───── Extracted material ─────

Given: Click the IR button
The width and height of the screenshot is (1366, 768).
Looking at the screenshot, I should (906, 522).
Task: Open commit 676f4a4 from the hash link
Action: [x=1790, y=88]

─────

Output every one of the entries above word for word, with no changes.

Full solution:
Given: Click the IR button
The width and height of the screenshot is (1366, 768).
Looking at the screenshot, I should (906, 522).
Task: Open commit 676f4a4 from the hash link
Action: [x=1790, y=88]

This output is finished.